Where is USENET? - scscsc
It seems to me that USENET contained a lot of quality discussion in the past. However, if you check it out today, the quality is gone and it's full of spam. Where do intelligent discussions take place today?<p>EDIT: I'm mostly looking for programming, math, cs research, cryptography, security and related.
======
giardini
It doesn't help that Google diluted their (and former Deja's) newsgroup search
by creating "Google Groups", which are now predominantly SPAM havens.

Google should add USENET-only and NNTP-only options to their newsgroup search
but probably won't. They appear to have given up on something extremely useful
that achieved it's apex during Deja's tenure.

------
GeneralMaximus
1\. IRC. Thankfully, dropping into an IRC channel is still difficult for
casual trolls and spammers and, even if they do, IRC channels are usually
heavily moderated.

2\. Reddit.
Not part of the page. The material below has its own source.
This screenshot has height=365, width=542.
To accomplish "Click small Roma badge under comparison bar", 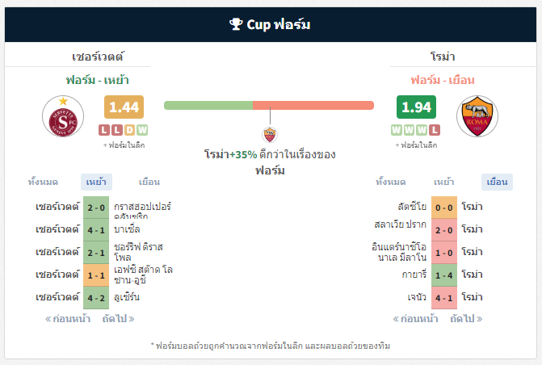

Like it or not, some of those subreddits actually have useful
content.

3\. Lambda the Ultimate for CS news. I'm sure there are similar communities
which cater to only one specific subject ares out there.

4\. Mailing lists. I'm told some universities have nice mailing lists, and
then there are FOSS lists. Let your mail client sort out all the spam.

Look around. Google. I'm sure there are places on the web where intelligent
life still exists.

------
xelfer
What topic of discussion are you after? It could help people point you in the
right direction. It's probably spread out amongst various forums and blogs
these days. Personally, besides the obvious trolling from some parts of the
forum, the Something Awful forums have some excellent discussions on certain
topics ranging from DIY hobbies to serious hardware/software/programming
subforums.

------
MoeDrippins
Depending on what you mean exactly by "in the past", part of the issue is the
people that had usenet available to them at a given point in time. Early on,
it was the rare individual that could get access to it _at all_ , and those
that could were the geeky nerdy guys (I count myself among those, by the way,
just not as smart), and the ones that even WANTED to if they could were the
elite of that small group.

Too, there simply WAS no such thing as SPAM (as we know it now) then.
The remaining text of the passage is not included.